Si tratta di estendere la consapevolezza internazionale e internazionalista della necessità di far leva su ognuna delle contraddizioni poste dalla questione ecologica, battersi secondo una strategia e una tattica che portino l’uomo e la natura fuori dal dominio capitalista.
Dalla schiavitù salariata e dalla nocività che questo rapporto di produzione viene assumendo, dalle questioni conflittuali tra popoli e nazioni che tale rapporto genera, dal problema abitativo e dai drammi che esso pone alla circolazione della manodopera sul mercato mondiale funestato da guerre, devastazioni ambientali, dal riscaldamento climatico, dalle polluzioni atmosferiche, nonché dalla serie di calamità come uragani, terremoti e alluvioni, l’insieme di questi fattori distruttivi che abbiamo visto ricondursi tutti allo stesso meccanismo, rende precaria e sempre più insicura e invivibile la vita urbanizzata nelle megalopoli per le classi sfruttate e oppresse del pianeta, sia quelle urbanizzate che quelle ancora rurali divenute insicure anche per i ceti intermedi.
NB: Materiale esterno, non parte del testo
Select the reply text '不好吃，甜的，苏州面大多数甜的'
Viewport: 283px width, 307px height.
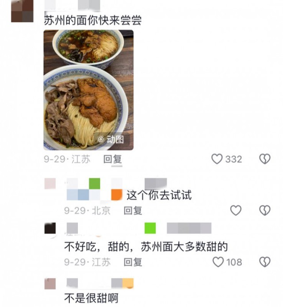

Tutto questo apre la strada a processi di guerre e possibili rivoluzioni emancipatorie con un programma che calibri ad ogni situazione di conflitto il nodo ecologico fondamentale, dalla abolizione della proprietà delle condizioni di lavoro, in primo luogo la terra, al lavoro salariato, il cui obbiettivo finale non è né la riforma né la sua conservazione ma l’abolizione, premessa indispensabile per una uscita dal capitalismo.
Uscire dal capitalismo si può solo restituendo alla forza lavoro il possesso delle condizioni di lavoro che gli sono proprie, così come si può uscire dalla legge del valore di scambio, abolendo la merce e la sua compravendita, ripristinando nell’unico modo possibile un rapporto ecologico di fondo con la natura.
Ciò equivale a riportare il lavoro alla sua unità col tempo di vita, mentre oggi il capitalismo tende a trasformarlo in tempo esclusivamente di lavoro, trasformando i lavoratori in una massa di schiavi a salario.
Che l’uscita dal capitalismo con tutte le rispettive misure tattiche dall’abolizione della proprietà privata e del lavoro salariato, siano poste come elemento strategico in ogni situazione di lotta particolare per degli internazionalisti non significa rinviare il tutto alle calende greche nel mondo dell’utopia, come può pensare qualcuno troppo abituato alle lotte per la sopravvivenza quotidiana cui ci ha costretto da decenni il capitalismo.
Porre questo elemento strategico di fondo in ogni azione rivendicativa significa aver raggiunto la capacità di intercettare, sia pure nei confini modesti di una tendenza politica, la consapevolezza che non si esce dalla morsa cui ci costringe il sistema di vita capitalistico senza lottare politicamente per rovesciarlo.”